== Task ==
Your answer must be every line of the data below that holds the string "computer", copied exactly.

== Collection entries ==
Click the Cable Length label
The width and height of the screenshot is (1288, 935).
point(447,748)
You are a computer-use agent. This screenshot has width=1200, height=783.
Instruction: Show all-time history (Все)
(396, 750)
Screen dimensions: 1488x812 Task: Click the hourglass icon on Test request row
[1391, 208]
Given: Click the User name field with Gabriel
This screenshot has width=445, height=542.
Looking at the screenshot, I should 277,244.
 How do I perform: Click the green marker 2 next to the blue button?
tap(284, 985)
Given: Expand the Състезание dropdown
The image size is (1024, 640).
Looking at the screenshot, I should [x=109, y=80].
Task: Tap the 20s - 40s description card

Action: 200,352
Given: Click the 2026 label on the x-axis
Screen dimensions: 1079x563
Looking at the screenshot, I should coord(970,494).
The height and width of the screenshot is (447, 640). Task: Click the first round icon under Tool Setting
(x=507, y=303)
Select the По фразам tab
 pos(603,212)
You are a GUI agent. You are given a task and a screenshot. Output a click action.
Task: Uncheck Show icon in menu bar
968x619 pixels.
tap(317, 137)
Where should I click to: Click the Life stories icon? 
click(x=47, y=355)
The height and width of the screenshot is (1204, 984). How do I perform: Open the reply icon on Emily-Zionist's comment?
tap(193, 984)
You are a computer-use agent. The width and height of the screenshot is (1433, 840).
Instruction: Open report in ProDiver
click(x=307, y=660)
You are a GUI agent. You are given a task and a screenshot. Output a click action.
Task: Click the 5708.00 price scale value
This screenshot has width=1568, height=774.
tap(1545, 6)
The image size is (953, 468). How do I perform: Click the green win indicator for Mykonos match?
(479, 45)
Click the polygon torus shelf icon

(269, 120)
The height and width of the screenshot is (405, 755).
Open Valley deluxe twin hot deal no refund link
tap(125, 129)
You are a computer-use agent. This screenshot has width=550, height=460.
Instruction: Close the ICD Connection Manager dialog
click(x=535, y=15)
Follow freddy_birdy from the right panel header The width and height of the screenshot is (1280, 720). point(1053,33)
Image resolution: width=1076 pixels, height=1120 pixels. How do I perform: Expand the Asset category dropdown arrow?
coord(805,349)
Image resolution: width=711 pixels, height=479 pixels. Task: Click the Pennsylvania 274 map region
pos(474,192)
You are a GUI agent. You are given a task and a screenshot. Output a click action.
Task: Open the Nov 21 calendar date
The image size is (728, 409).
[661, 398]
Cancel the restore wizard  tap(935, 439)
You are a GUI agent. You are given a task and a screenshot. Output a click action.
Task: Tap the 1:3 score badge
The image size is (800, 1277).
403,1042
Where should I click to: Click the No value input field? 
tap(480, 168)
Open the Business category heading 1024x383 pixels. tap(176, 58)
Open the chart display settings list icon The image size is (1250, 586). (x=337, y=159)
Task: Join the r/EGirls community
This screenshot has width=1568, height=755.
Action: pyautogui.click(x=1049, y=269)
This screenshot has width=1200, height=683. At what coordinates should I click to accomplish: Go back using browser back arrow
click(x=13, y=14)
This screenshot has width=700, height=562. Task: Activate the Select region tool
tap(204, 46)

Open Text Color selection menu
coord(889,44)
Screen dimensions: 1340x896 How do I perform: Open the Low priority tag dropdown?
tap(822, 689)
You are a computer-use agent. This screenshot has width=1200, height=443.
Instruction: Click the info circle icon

== The answer ==
You are a computer-use agent. This screenshot has width=1200, height=783.
You are a computer-use agent. The width and height of the screenshot is (1433, 840).
You are a computer-use agent. This screenshot has width=550, height=460.
You are a computer-use agent. This screenshot has width=1200, height=443.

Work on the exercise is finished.